Politics

Frederiksen has reached a deal for Denmark’s new government

Denmark’s new government is expected to be presented tomorrow after Socialdemokratiet, SF, the Moderates and Radikale Venstre reached an agreement on a government platform. The deal brings to an end the longest government negotiations in Danish history and points to a new centre-left cabinet led by acting Prime Minister Mette Frederiksen.

A government platform has finally been agreed

According to Danish broadcasters, a government platform has been negotiated between Socialdemokratiet (Social Democrats), Socialistisk Folkeparti (Socialist People’s Party, SF), Moderaterne (Moderates) and Radikale Venstre (Social Liberals).

The platform is expected to be presented publicly tomorrow. Mette Frederiksen wrote on Instagram that she was on her way to meet King Frederik, while the Royal House calendar said the King would receive her at 21:30 on the Royal Yacht Dannebrog, currently in Odense.

The meeting is the usual final institutional step before a new government can be formally announced. It follows weeks of failed attempts, shifting mandates and repeated rounds of party consultations.

The longest government negotiations in Danish history are over

The agreement ends a political process that began after the 24 March election, when no bloc won a clear majority. The negotiations first saw Frederiksen try to build a government, then Venstre leader Troels Lund Poulsen attempt to form a blue VLAK minority cabinet, before the talks returned to Frederiksen after that route collapsed.

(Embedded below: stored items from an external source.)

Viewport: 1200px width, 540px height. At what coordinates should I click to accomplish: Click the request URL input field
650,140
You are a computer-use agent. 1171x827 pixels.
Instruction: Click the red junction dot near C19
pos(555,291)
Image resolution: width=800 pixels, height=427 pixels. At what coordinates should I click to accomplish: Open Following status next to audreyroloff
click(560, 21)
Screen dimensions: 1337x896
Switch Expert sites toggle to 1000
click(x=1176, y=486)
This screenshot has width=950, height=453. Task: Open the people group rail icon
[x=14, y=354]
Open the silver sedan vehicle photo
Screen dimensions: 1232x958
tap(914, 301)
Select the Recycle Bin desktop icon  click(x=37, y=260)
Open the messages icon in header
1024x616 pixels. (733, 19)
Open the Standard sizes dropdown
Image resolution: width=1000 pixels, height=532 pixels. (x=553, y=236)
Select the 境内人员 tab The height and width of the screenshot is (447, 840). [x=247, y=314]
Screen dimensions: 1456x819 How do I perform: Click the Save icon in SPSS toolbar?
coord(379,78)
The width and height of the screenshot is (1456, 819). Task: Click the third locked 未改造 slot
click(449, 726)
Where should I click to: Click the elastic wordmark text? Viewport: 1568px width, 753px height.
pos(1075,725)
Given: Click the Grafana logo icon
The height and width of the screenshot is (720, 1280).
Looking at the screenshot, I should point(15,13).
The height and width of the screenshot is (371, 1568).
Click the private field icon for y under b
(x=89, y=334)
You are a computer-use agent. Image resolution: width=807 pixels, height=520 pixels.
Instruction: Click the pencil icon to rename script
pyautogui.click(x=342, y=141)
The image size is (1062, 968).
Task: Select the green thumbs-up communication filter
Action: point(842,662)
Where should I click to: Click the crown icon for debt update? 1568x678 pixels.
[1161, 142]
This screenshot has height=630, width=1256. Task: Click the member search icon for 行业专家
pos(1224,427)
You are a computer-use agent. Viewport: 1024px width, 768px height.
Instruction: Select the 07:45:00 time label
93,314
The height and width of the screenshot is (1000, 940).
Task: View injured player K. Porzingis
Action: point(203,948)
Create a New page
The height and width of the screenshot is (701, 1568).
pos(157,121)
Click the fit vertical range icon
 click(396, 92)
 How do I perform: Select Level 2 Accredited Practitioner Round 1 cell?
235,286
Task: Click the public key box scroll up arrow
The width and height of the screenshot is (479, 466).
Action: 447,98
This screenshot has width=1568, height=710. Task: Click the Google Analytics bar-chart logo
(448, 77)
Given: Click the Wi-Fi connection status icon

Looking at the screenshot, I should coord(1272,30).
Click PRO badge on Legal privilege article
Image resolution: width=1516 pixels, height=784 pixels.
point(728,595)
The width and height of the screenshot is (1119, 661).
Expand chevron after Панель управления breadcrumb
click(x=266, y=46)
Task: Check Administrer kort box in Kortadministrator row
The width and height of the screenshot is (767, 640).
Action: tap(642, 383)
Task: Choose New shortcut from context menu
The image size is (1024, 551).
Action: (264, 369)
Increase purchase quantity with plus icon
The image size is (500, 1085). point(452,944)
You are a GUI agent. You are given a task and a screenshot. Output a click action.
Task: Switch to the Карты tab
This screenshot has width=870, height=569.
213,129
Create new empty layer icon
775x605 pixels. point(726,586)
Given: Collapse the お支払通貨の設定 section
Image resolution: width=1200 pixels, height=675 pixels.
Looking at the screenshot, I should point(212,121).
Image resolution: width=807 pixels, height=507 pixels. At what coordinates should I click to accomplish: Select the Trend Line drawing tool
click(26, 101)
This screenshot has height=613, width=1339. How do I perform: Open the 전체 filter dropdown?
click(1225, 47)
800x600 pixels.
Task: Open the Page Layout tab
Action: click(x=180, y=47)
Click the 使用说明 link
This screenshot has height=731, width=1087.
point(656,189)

The new government formula is very different from the outgoing SVM coalition, which brought together Socialdemokratiet, Venstre and the Moderates across the political centre.

The expected new cabinet is instead a centre-left government with the Moderates inside. That means Denmark is moving away from a broad centrist majority government and towards a four-party coalition that will need support from outside parliament to pass legislation.

A four-party cabinet, but not a majority government

The new governing parties are expected to be Socialdemokratiet, SF, Moderaterne and Radikale Venstre. Together, they will not have a majority in the 179-seat Folketing.

This means the government will have to find support for each major proposal. In practice, Enhedslisten (Red-Green Alliance) is likely to play an important role, especially in the early phase and on the first budget agreement.

The new model is fundamentally different from SVM in two ways: it is no longer a government across the centre, and it no longer has its own parliamentary majority. That will make everyday political work more demanding.

Image: Pia Olsen Dyhr and Therese Berg Andersen // Emil Helms / Ritzau Scanpix

Enhedslisten will be crucial from the outside

The new government is expected to rely on Enhedslisten as part of its parliamentary foundation, even though the party will not be in government.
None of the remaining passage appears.